- WHAT THE TASK ASKS: How many of the lines below have the word "computer" in them? The answer is that number and nothing more.

--- DATA RECORDS ---

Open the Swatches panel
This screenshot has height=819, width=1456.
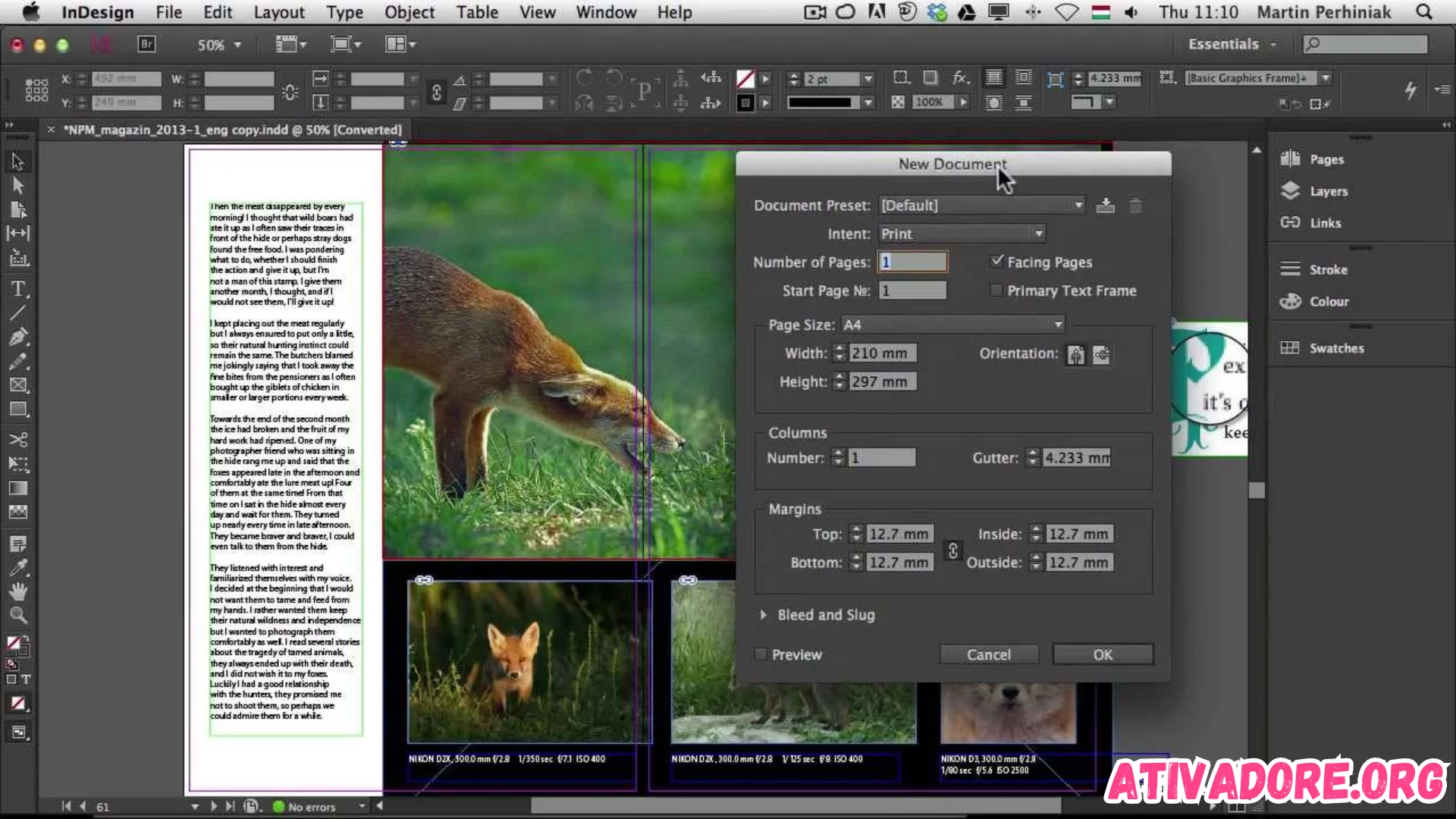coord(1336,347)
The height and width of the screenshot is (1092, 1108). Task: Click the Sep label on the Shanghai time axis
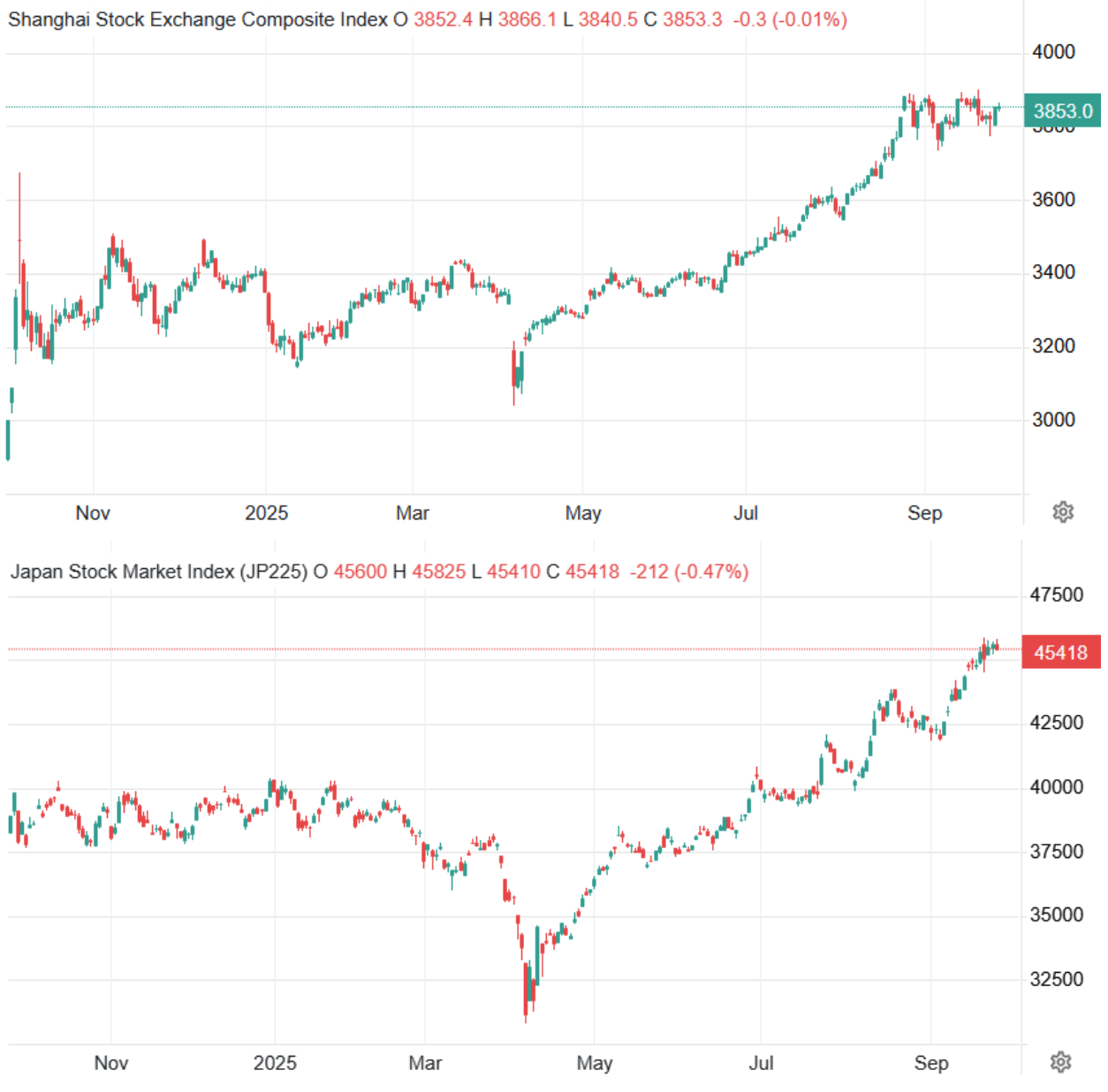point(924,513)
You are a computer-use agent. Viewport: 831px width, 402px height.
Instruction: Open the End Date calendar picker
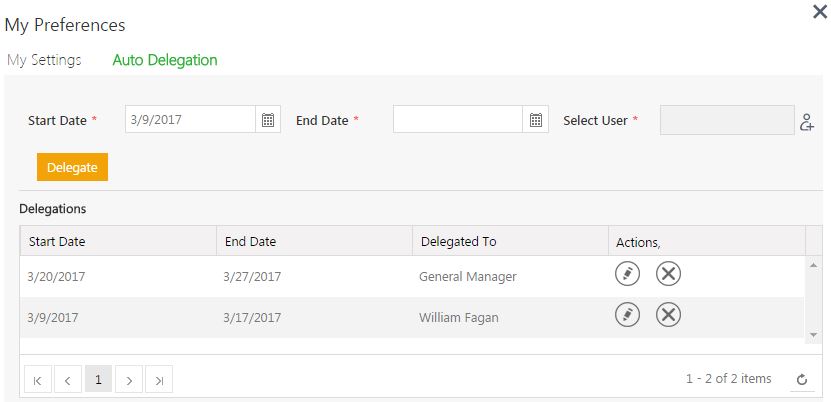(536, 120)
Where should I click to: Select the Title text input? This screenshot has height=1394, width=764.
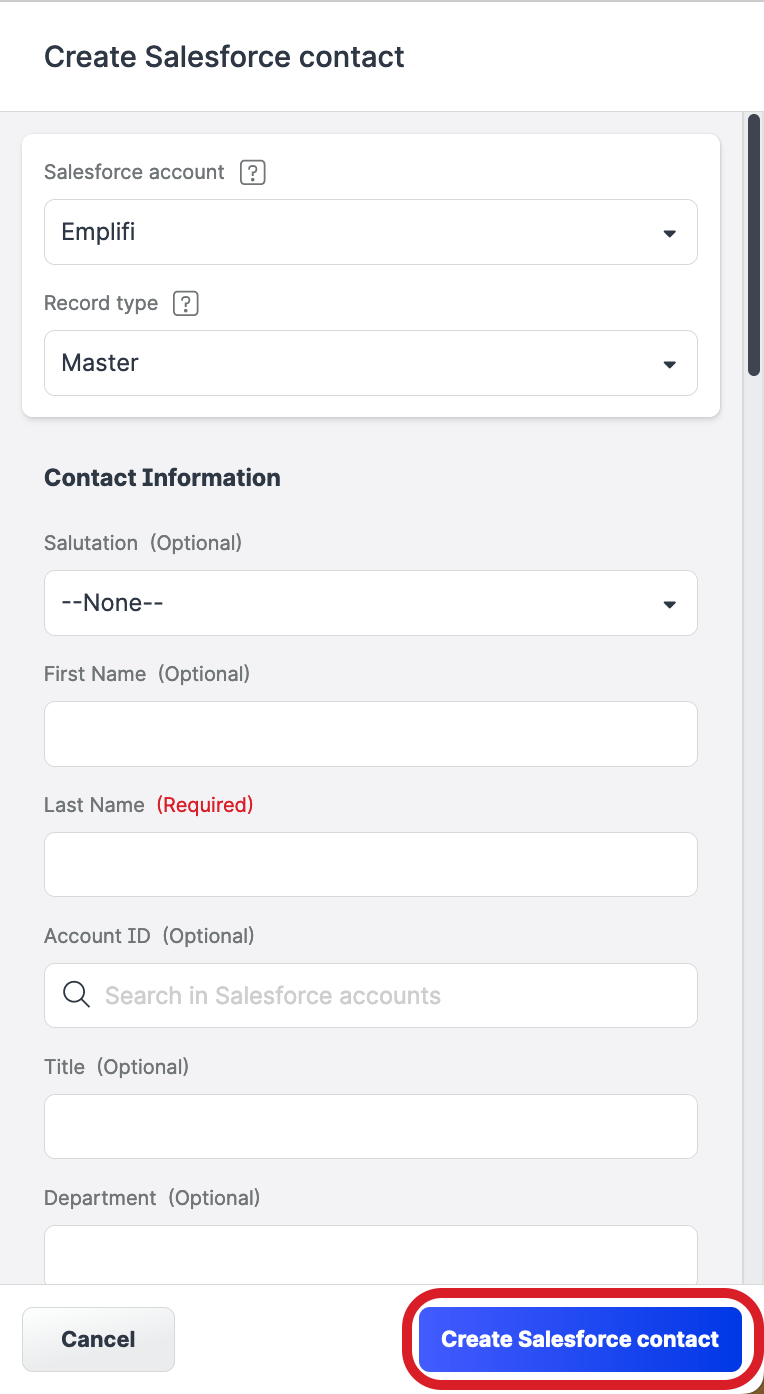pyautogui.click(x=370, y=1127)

---
--- DATA RECORDS ---

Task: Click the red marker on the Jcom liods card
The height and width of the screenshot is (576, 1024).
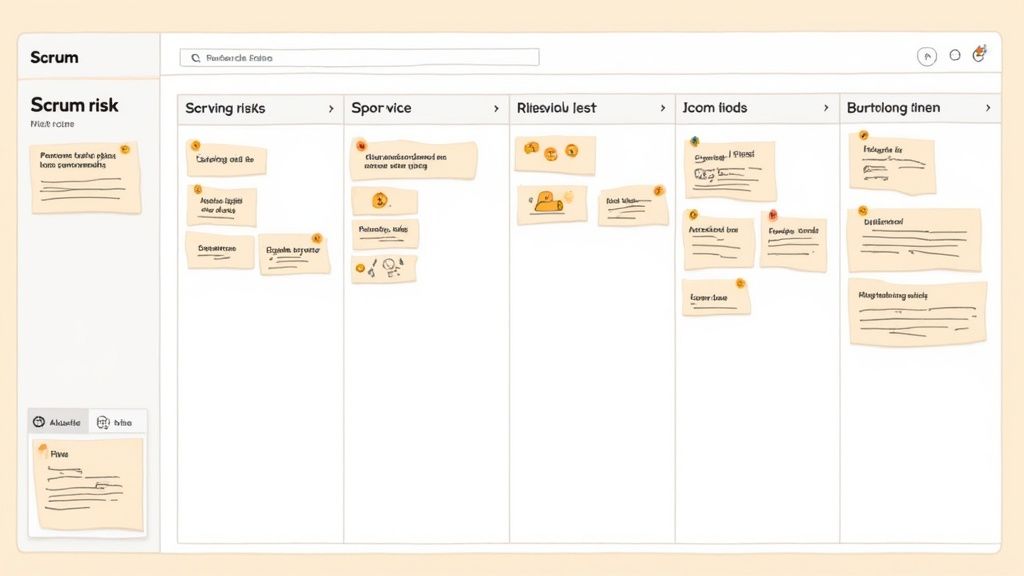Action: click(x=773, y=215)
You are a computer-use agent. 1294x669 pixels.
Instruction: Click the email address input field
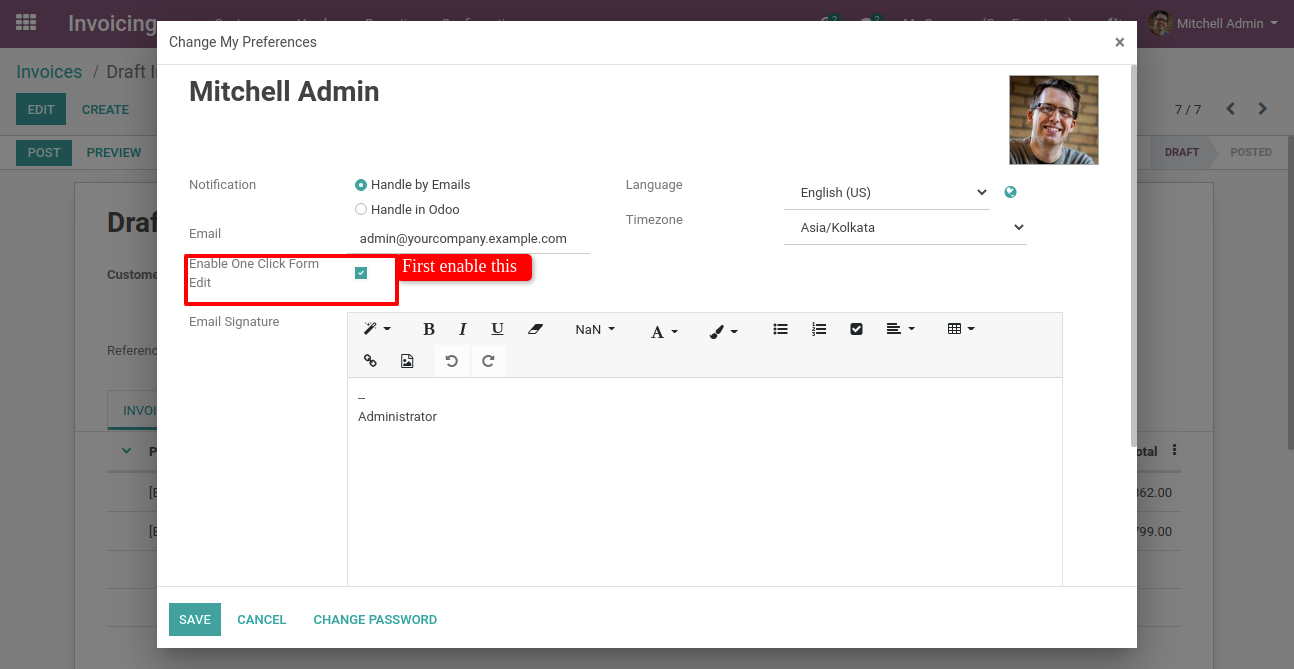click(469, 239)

---

- OUTPUT FOR THIS TASK: 2